A scientific naturalist who lived in England in the second quarter of this present century may be accounted a fortunate man. On the one hand was the vast field of the universe, undivided, unallotted; on the other, a public eager for instruction. At the present day, when men go to and fro, and knowledge is increased, we find it hard to realize the isolation of England until after the close of the great war, or the fear of invasion that absorbed men’s thoughts until after Trafalgar. That fear removed, the modern development of the nation began. The number of those who resorted to the Universities increased by leaps and bounds. Public school life, as we understand it, was developed. As a natural consequence, the flower of the English youth were no longer content with the knowledge that had satisfied their fathers and grandfathers. The old paths were too narrow for them. The convulsions which had shaken the continent had not been without their effect even here; and when Europe was again open, account had to be taken of the work of continental thinkers. Their achievements must be mastered, continued, developed. It was allowed on all hands, except by that small class who can neither learn nor forget, that the time for a new departure in scientific education had arrived. It was the good fortune of Richard Owen to be ready just when he was wanted, to take occasion by the hand, and to become the leader in biological research.
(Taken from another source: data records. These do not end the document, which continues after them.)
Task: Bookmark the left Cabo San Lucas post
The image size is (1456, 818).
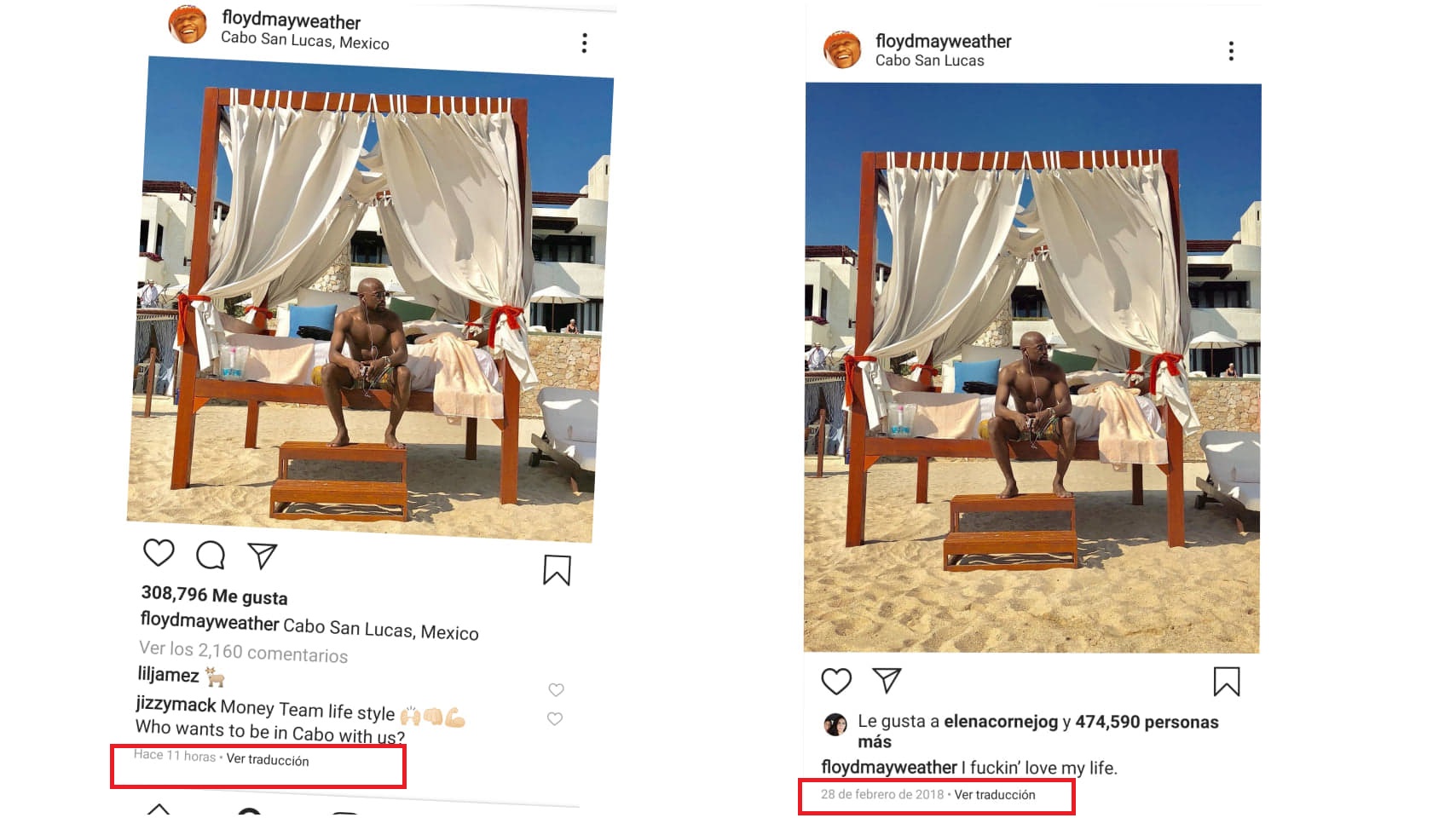Action: (x=557, y=570)
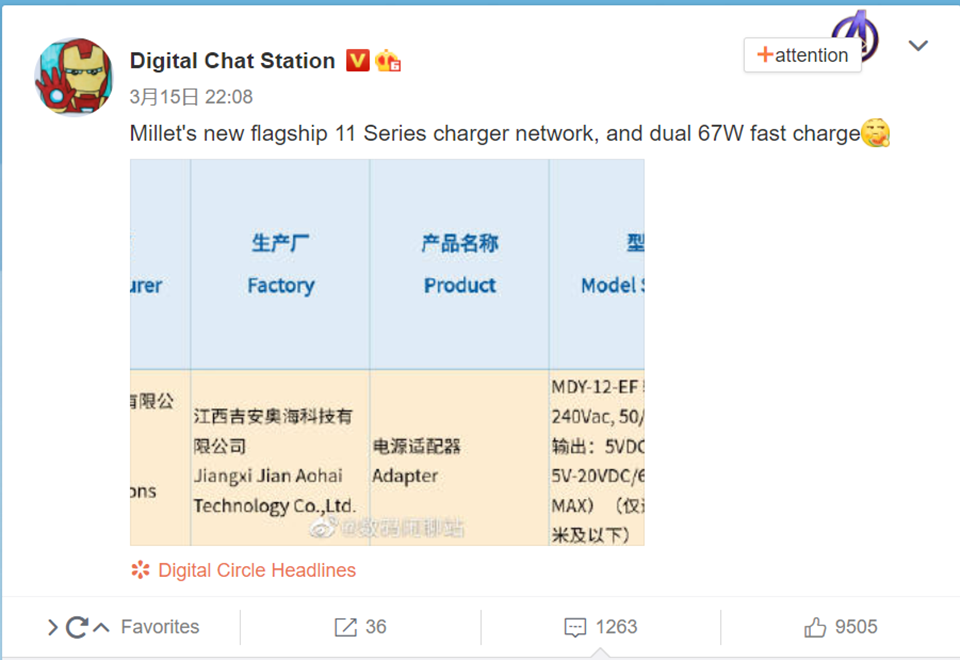Click the right arrow beside Favorites
The image size is (960, 660).
tap(53, 627)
How did he effect this? How did a young man, launched on the great world of London with no powerful connexions,
‘Break his birth’s invidious bar,
And grasp the skirts of happy chance,
And breast the blows of circumstance
And grapple with his evil star?’
To take a metaphor from our representative system, Owen was the member for biological science in the parliament of letters for nearly half a century. And yet he was not a great thinker; his name is not associated with any far-reaching generalization, or any theory fruitful of wide results. As a comparative anatomist, and as a paleontologist, he did plenty of good and solid work. But these pursuits are most commonly those of a recluse. The man who engages in them must be content, as a general rule, with the four walls of his laboratory, and the applause of a small circle of experts. Not so Professor Owen, as he was most commonly designated, even after he had received knighthood. He contrived to lead an essentially public life; to be seen everywhere; to have his last paper talked about in fashionable drawing-rooms quite as much as in learned societies. How did he effect this? We think that the answer to our question is to be found—first, in the general eagerness for scientific instruction which was one of the characteristics of the age in which he lived; and, secondly, in his own many-sidedness. He was by no means one of those authors ‘who are all author,’ against whom Byron launched some of his most brilliant sarcasms. He was a man of science; but he was also a polished gentleman of varied accomplishments.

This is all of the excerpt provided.